Otherwise known as Predictive frames, P-frames are frames that are relative to the preceding P-frame OR preceding I-frame. When Motion Compensation is applied to P frames, the best macroblock (the one with less variance) in the previous frame is used to encode the target macroblock. The graph below illustrates this process:
video compression-pframe prediction-illustrated
The implementation schematics of P-frames need Motion Compensation to find the difference between the previous frames, as illustrated below:
video compression-pframe encoding-illustrated
In addition to the steps carried out for I-frames, P-frames need few additional steps: I-frames introduce a feedback mechanism where the content of the target frame and all its macroblocks are encoded with reference to previous frames. The reference frame content is compared from the point of view of motion estimation with the current frame. This is done via Direct Quantization(DQ) and the Inverse Discrete Cosine Transform (IDCT). The differences are then encoded in the bitstream. The average size on disk for a (320×240) P-Frame is 6KB.

B-frame

Otherwise known as Bidirectional frames. B-Frames are relative to both preceding and succeeding I or P frames:
video compression-bframes-illustrated
More efficient than looking at full successive pictures, B-frames divide a frame into smaller parts or blocks, like in JPEG coding.
When Motion Compensation is applied to B-frames, an encoder seeks the best reference macroblock for compression based on previous and upcoming frames. The implementation schematics of B-frames need motion compensation to find the best-suited macroblock for the target macroblock by selecting which has the least variation from the target macroblock.
video compression-bframes predictions-illustrated
All predictions are calculated using the same method, albeit more complex, as P-Frames. The implementation schematics of B-frames look like:

The B-frames implementation process is similar to the ones for I and P frames, but with the additional step of comparing successive frames. The additional step implies that B-frames will take longer to encode because you need to download and decode the extra data. Although a delay is introduced at the computation step, the result is more efficient encodes and a faster distribution process. The average size on disk for a 320×240 B-Frame is 765B.
Efficient video compressions use a mix of I, P and B frames – this mix approached is illustrated within a bitstream here:
video compression-efficient encoding bitstream-illustrated
This process is even more efficient when searching for just the right parts of the image to subtract from the previous frame.
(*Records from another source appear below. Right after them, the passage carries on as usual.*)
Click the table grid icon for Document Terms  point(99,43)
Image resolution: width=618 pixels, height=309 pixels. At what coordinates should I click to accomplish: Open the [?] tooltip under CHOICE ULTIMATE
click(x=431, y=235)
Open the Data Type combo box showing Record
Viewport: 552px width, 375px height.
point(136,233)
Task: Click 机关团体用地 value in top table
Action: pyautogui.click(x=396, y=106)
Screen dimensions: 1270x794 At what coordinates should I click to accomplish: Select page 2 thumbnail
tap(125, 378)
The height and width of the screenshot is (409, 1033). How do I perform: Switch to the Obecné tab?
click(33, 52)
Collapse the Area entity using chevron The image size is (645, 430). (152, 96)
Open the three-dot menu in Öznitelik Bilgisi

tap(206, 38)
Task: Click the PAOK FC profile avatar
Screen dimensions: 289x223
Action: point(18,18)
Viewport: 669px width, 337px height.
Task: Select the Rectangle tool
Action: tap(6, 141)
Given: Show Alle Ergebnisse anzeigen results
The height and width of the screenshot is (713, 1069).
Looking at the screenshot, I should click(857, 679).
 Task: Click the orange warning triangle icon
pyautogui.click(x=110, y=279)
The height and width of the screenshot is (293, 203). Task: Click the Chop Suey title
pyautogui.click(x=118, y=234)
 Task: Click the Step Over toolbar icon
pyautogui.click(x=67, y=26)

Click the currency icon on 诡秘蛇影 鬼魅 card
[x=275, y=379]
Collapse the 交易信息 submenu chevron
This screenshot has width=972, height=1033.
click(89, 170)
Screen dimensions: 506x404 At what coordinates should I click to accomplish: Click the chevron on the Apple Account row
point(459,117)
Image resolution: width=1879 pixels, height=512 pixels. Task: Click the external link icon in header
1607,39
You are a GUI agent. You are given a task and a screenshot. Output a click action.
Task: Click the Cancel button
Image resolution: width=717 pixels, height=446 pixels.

Step-by-Step Video Compression Process Summarized

To recap:

A video is a sequence of frames
Each frame is split up into NxN macroblocks
For each NxN macroblock DCT is applied (measuring brightness changes in a block)
Quantization is applied on the resulting frequencies and then discretized
Frames are encoded based on the differences identified during Motion Estimation
There are 3 types of frames in video compression and video encoding:
1. I-Frame: Independent frames, like a full JPEG image, are coded fully and individually – without referencing any other frames. About 15Kb for an I-frame of 320×240.
2. P-Frame: Preceding frames are frames that only measure the differences from previous frames. About 6Kb for an P-frame of 320×240.
3. B-Frame: Bidirectional frames are encoded based on the differences between the preceding and successive frames. About 750B for a B-Frame of 320×240.